### Problems to solve
#1 In the post about the reparation money, what fee does the Austrian bank now say it is entitled to?
#2 Please pick up the post about the reparation money after its last sentence and keep writing it.

___ Text excerpt

More stories of bureacracies run wild

My mother-in-law’s parents died in Auschwitz.  She wasn’t around for that horror because her parents, in a tremendous (and prescient) sacrifice, boarded her onto the Kindertransport, which took young children out of Nazi countries.  As with my mother-in-law, most of these children never saw their parents again.  Because the fact that she had to flee her country deprived her of the natural opportunities of an education, my mother-in-law became entitled to reparations.  (My Dad, too, would have been entitled to such reparations if he hadn’t been such a stubborn Communist that he refused to apply, but that’s another long, sad story.)

Anyway, the reparation money eventually came through and ended up in an Austrian bank.  For more than two years now, my mother in law has been trying to get that money out of the bank and transferred to her here — without any success.

The bank has a continually growing list of bureaucratic assigns which, aggregated, create a Sisyphean task that can never be fulfilled.  They keep asking her to prove that she is who she says she is, and with every new proof, they ask her to prove that the proof is real.  The bank’s most recent pronouncement, which arrived in today’s mail, is to the effect that, per an EU regulation that went into effect last November (two years after she started trying to get her money), the bank is entitled to a 1,000 Euro fee for the act of giving her own money back to her.

______
___ Given data

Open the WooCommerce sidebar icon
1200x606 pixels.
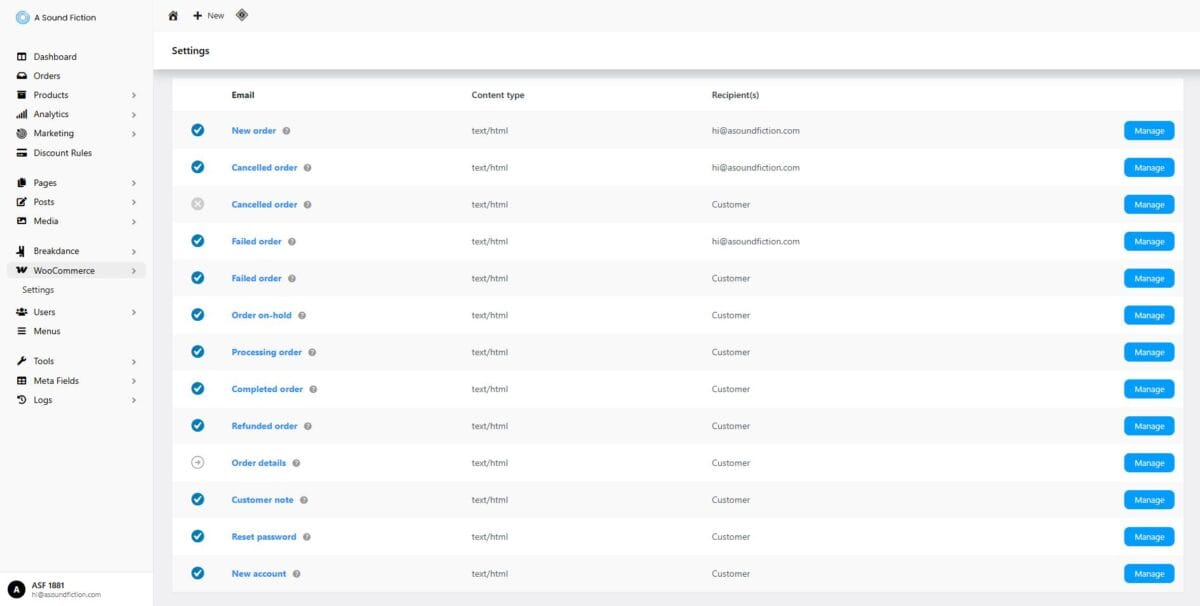pos(22,270)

______

### Expected outputs
#1 A 1,000 Euro fee for giving her own money back to her.

#2
My mother-in-law thinks that this is an anti-Semitic plot to take advantage of an aged refugee, and steal her money.  I think that it’s a petty bureaucratic scheme by which a bank manages to use its rules and the EU’s rules take advantage of a far-away depositor, first by refusing to release the money altogether and then by hanging onto a handsome profit for returning her own property to her.  Indeed, I wouldn’t be surprised if the bank’s delay in processing her request occurred precisely because its administrators knew about the upcoming EU regulation that would give them a 1,000 Euro windfall.

I mention this whole story, which nicely seems to sum up the inhumanity that characterizes so many European bureaucracies (just think about the pain-in-the-neck process of checking into a European hotel hotel), because I read a story out of England that takes this insane commitment to process to an extreme degree:

When Rachel Leake developed complications from diabetes, her selfless daughter tried to donate one of her kidneys to save her.

But 21-year-old Laura Ashworth died suddenly before the arrangements could be completed – and her mother has now been told the organs will go to strangers instead.

Family and friends, who all knew of Laura’s desire to be a live donor, tried to get the authorities to change the decision.

They even enlisted the help of local MP Gerry Sutcliffe to lobby health ministers on Mrs Leake’s behalf, but to no avail.

Laura died after suffering massive brain damage when she stopped breathing because of a suspected asthma attack.

One of Laura’s kidneys went to a man in Sheffield and the second to a man in London. Her liver was given to a 15-year-old girl.

“I am angry, really angry,” said Mrs Leake, who is 39. “I am not finding comfort at the moment in the fact that she helped three people.”

[snip]

Mrs Leake said she still did not know why her request to receive her daughter’s organs was refused.

She said: “Everyone has gone mad and everyone is disgusted. The thing that hurts the most is how Laura would feel. She would be devastated that she was not able to help me.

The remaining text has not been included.